■ YOUR OBJECTIVE ■
From the line containing "Given: Click into the CSV search field" to the end of the data, retype every line exactly and nothing else. Drop the pictures.
_ _ _ _
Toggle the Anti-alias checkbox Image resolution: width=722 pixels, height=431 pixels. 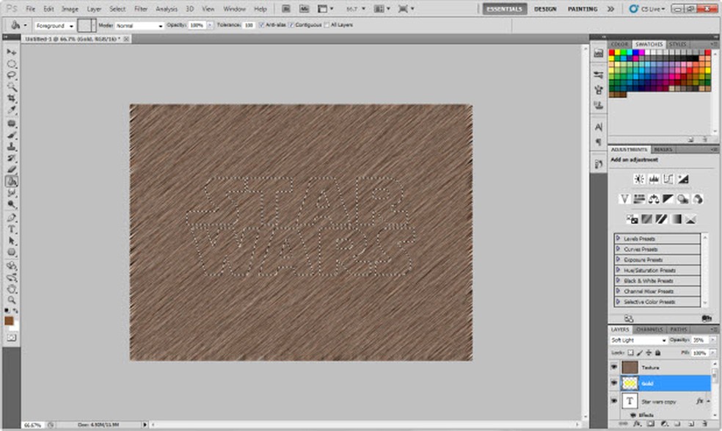pos(261,25)
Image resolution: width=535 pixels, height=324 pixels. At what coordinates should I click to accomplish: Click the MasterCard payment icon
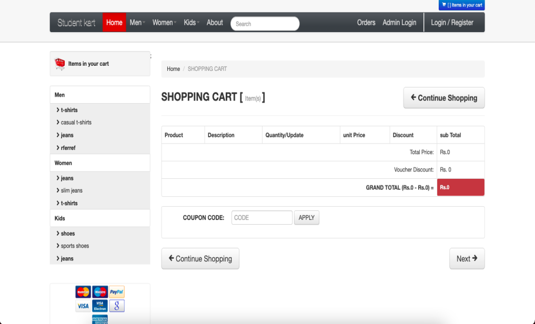coord(83,292)
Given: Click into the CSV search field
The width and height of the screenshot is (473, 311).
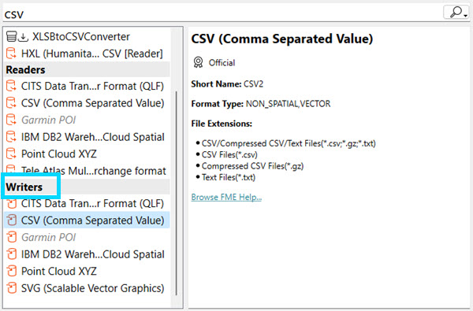Looking at the screenshot, I should 222,13.
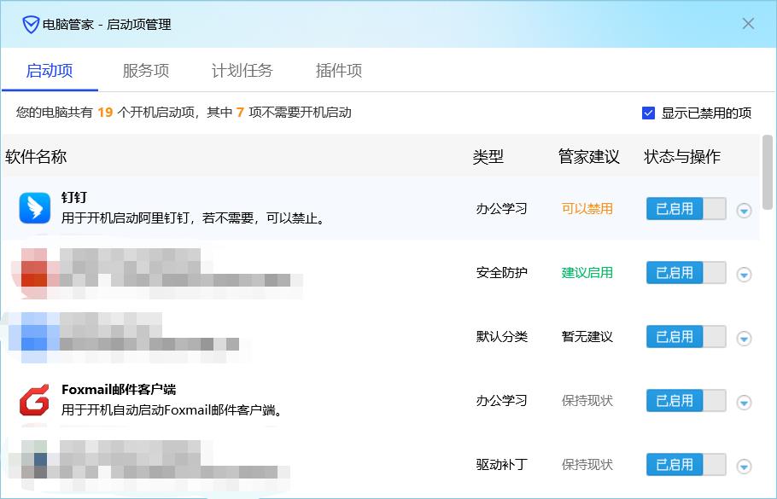Go to the 插件项 tab
Screen dimensions: 777x499
click(339, 71)
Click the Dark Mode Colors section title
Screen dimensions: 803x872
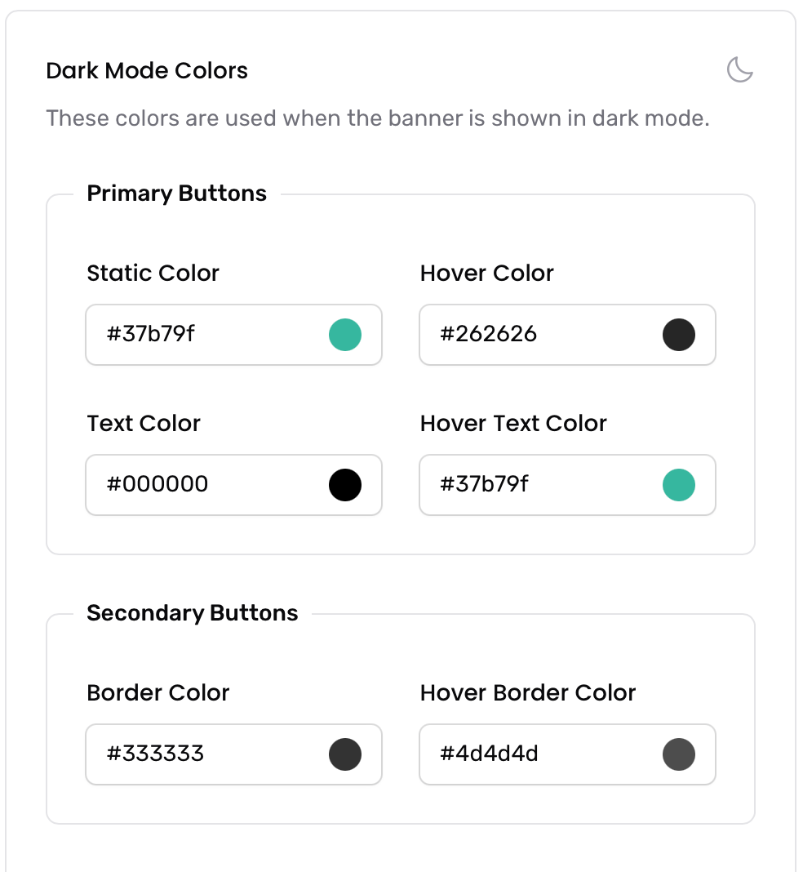[147, 71]
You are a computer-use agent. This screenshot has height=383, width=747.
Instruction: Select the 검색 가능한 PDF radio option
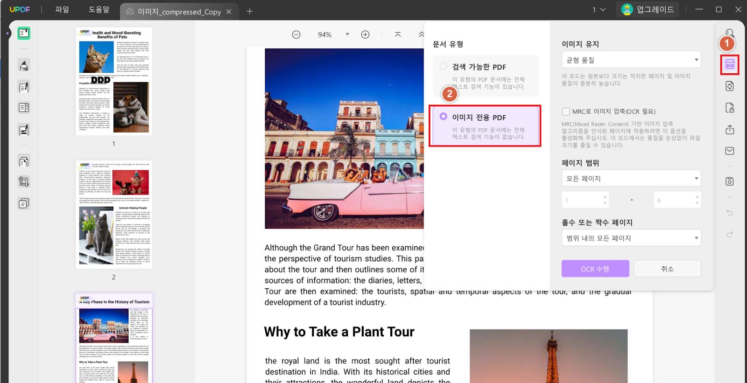click(444, 66)
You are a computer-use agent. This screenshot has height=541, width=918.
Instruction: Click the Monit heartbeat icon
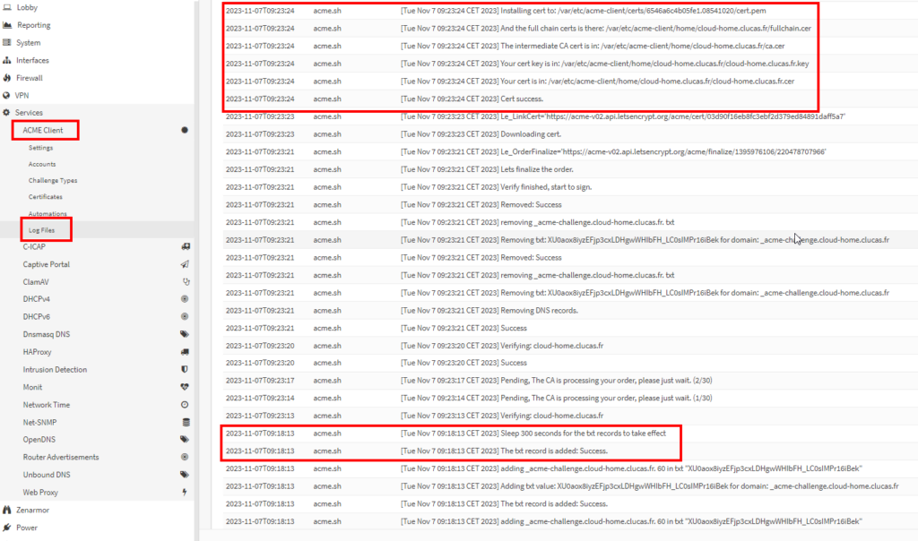[x=185, y=387]
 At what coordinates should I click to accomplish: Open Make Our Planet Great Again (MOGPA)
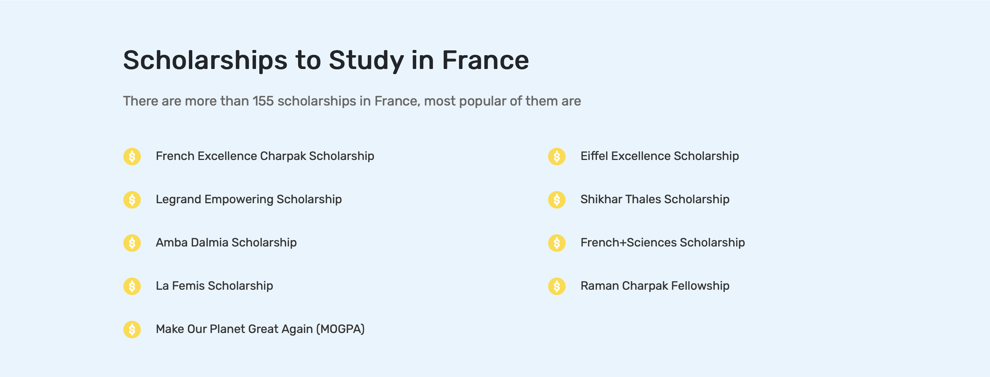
_ _ _ _
■ EXERCISE SOLUTION ■
Given: Click into the CSV search field
The width and height of the screenshot is (473, 311).
Looking at the screenshot, I should 222,13.
Go to the 插件项 tab
Screen dimensions: 777x499
click(339, 71)
Click the Dark Mode Colors section title
Screen dimensions: 803x872
[147, 71]
You are a computer-use agent. This screenshot has height=383, width=747.
Instruction: Select the 검색 가능한 PDF radio option
click(444, 66)
You are a computer-use agent. This screenshot has height=541, width=918.
Instruction: Click the Monit heartbeat icon
[x=185, y=387]
 At what coordinates should I click to accomplish: Open Make Our Planet Great Again (MOGPA)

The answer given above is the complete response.